• **What is expected**
Between the lines holding "Given: Switch to the Optimization Idea tab" and "Looking at the screenshot, I should click(x=540, y=225).", inclusive, replace "Screen dimensions" with "Display size" and reproduce those lines with nothing else changed. Omit the pictures from your answer.

• **Supplied records**
□ □ □ □

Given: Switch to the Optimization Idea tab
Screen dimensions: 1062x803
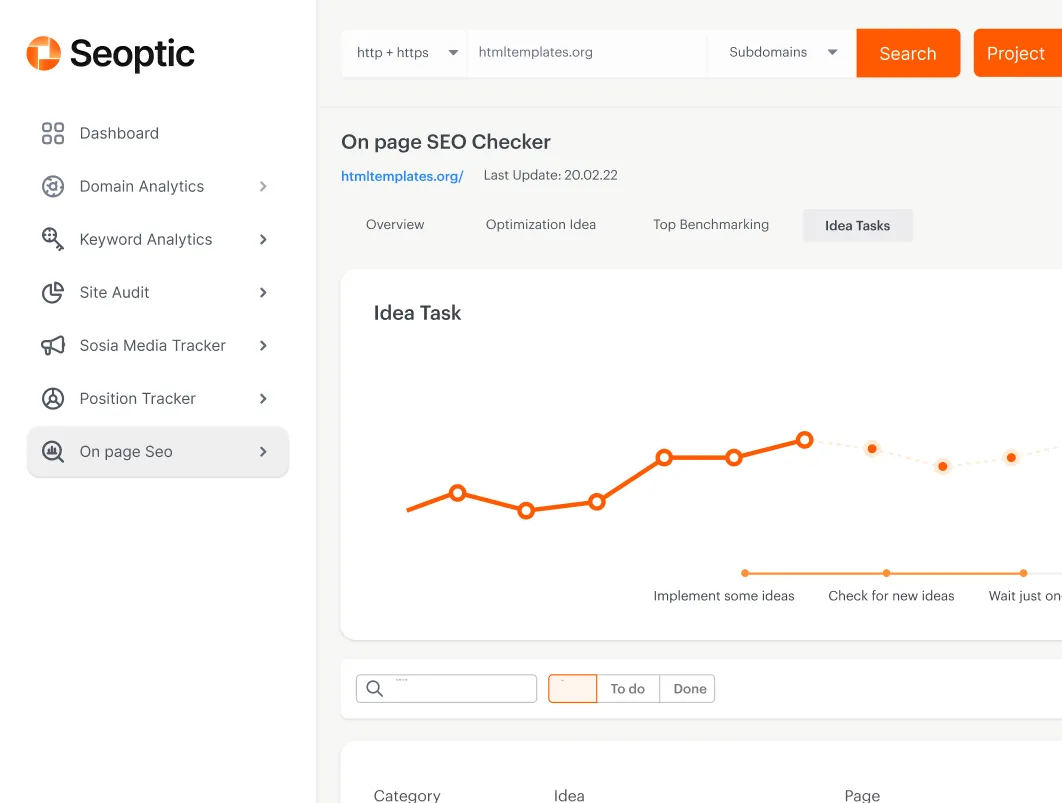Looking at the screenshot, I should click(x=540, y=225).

□ □ □ □

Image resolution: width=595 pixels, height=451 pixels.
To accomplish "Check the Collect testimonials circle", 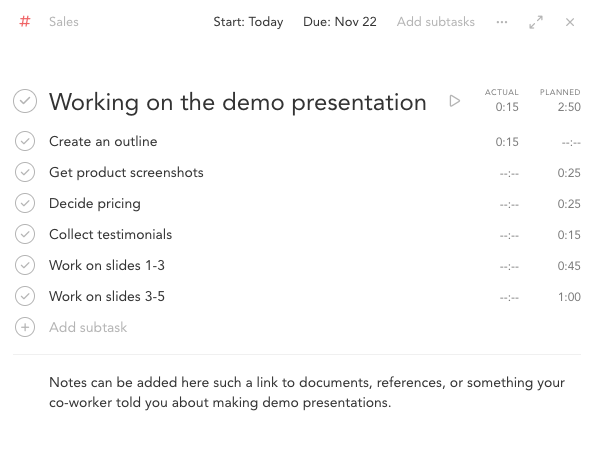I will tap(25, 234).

□ □ □ □

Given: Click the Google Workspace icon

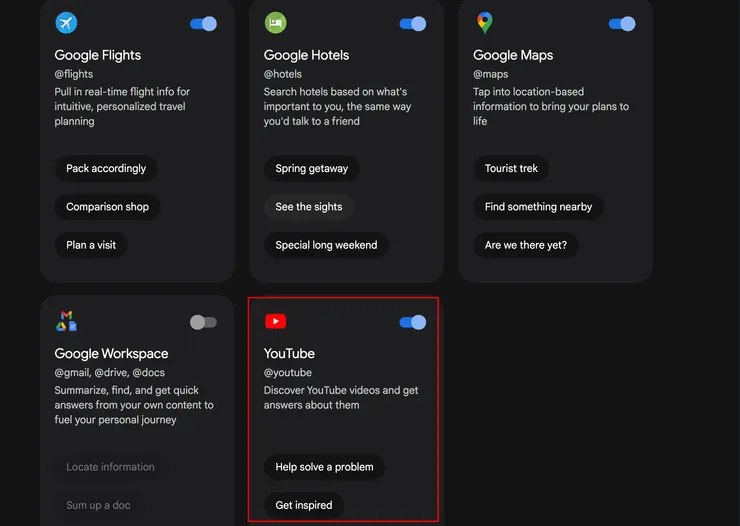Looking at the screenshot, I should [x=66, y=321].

□ □ □ □

• **Problem solution**
Given: Switch to the Optimization Idea tab
Display size: 1062x803
Looking at the screenshot, I should click(x=540, y=225).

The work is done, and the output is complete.